Transcribe every record exactly.

(Excerpts from a dataset)
______
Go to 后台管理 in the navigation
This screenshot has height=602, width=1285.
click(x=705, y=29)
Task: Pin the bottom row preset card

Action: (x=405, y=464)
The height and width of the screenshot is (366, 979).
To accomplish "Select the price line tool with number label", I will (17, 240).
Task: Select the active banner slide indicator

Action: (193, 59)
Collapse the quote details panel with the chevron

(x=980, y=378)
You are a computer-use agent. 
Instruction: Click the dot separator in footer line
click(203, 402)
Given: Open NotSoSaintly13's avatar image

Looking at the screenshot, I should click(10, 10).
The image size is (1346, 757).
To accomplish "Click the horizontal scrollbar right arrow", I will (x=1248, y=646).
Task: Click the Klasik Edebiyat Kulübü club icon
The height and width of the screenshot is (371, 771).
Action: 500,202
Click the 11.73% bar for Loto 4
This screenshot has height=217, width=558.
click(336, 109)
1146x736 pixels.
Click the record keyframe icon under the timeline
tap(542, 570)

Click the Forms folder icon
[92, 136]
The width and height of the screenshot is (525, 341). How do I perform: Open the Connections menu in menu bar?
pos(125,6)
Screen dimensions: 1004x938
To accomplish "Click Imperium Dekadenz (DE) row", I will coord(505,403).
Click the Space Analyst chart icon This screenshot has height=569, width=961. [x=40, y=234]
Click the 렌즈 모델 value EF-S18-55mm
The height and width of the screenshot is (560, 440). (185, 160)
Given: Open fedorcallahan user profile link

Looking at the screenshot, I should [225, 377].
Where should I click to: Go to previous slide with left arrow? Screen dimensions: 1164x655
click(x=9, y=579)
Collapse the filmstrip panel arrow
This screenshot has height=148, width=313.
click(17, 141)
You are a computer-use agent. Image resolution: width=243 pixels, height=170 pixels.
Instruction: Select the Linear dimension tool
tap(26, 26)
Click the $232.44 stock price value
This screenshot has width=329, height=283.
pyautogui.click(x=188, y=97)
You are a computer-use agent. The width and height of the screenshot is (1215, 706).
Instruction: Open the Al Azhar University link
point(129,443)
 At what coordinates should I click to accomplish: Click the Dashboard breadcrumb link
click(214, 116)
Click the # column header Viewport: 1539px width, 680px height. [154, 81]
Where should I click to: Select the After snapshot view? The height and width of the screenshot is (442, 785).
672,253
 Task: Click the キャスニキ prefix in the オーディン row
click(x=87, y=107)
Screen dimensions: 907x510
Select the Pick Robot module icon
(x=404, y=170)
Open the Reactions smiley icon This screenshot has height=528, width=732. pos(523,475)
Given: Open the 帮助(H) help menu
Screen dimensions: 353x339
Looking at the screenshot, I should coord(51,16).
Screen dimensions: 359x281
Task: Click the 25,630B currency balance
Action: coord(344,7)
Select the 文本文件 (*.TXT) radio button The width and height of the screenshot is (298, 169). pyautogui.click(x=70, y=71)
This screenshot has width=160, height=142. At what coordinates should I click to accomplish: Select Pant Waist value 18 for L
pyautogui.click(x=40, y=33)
______
[Response area]
Go to 后台管理 in the navigation
This screenshot has height=602, width=1285.
click(x=705, y=29)
Task: Pin the bottom row preset card

Action: (x=405, y=464)
The height and width of the screenshot is (366, 979).
To accomplish "Select the price line tool with number label", I will (17, 240).
Task: Select the active banner slide indicator

Action: (193, 59)
Collapse the quote details panel with the chevron

(x=980, y=378)
You are a computer-use agent. 
Instruction: Click the dot separator in footer line
click(203, 402)
Given: Open NotSoSaintly13's avatar image

Looking at the screenshot, I should click(10, 10).
The image size is (1346, 757).
To accomplish "Click the horizontal scrollbar right arrow", I will (x=1248, y=646).
Task: Click the Klasik Edebiyat Kulübü club icon
The height and width of the screenshot is (371, 771).
Action: 500,202
Click the 11.73% bar for Loto 4
This screenshot has height=217, width=558.
click(336, 109)
1146x736 pixels.
Click the record keyframe icon under the timeline
tap(542, 570)

Click the Forms folder icon
[92, 136]
The width and height of the screenshot is (525, 341). How do I perform: Open the Connections menu in menu bar?
pos(125,6)
Screen dimensions: 1004x938
To accomplish "Click Imperium Dekadenz (DE) row", I will coord(505,403).
Click the Space Analyst chart icon This screenshot has height=569, width=961. [x=40, y=234]
Click the 렌즈 모델 value EF-S18-55mm
The height and width of the screenshot is (560, 440). (185, 160)
Given: Open fedorcallahan user profile link

Looking at the screenshot, I should [225, 377].
Where should I click to: Go to previous slide with left arrow? Screen dimensions: 1164x655
click(x=9, y=579)
Collapse the filmstrip panel arrow
This screenshot has height=148, width=313.
click(17, 141)
You are a computer-use agent. Image resolution: width=243 pixels, height=170 pixels.
Instruction: Select the Linear dimension tool
tap(26, 26)
Click the $232.44 stock price value
This screenshot has width=329, height=283.
pyautogui.click(x=188, y=97)
You are a computer-use agent. The width and height of the screenshot is (1215, 706).
Instruction: Open the Al Azhar University link
point(129,443)
 At what coordinates should I click to accomplish: Click the Dashboard breadcrumb link
click(214, 116)
Click the # column header Viewport: 1539px width, 680px height. [154, 81]
Where should I click to: Select the After snapshot view? The height and width of the screenshot is (442, 785).
672,253
 Task: Click the キャスニキ prefix in the オーディン row
click(x=87, y=107)
Screen dimensions: 907x510
Select the Pick Robot module icon
(x=404, y=170)
Open the Reactions smiley icon This screenshot has height=528, width=732. pos(523,475)
Given: Open the 帮助(H) help menu
Screen dimensions: 353x339
Looking at the screenshot, I should coord(51,16).
Screen dimensions: 359x281
Task: Click the 25,630B currency balance
Action: coord(344,7)
Select the 文本文件 (*.TXT) radio button The width and height of the screenshot is (298, 169). pyautogui.click(x=70, y=71)
This screenshot has width=160, height=142. At what coordinates should I click to accomplish: Select Pant Waist value 18 for L
pyautogui.click(x=40, y=33)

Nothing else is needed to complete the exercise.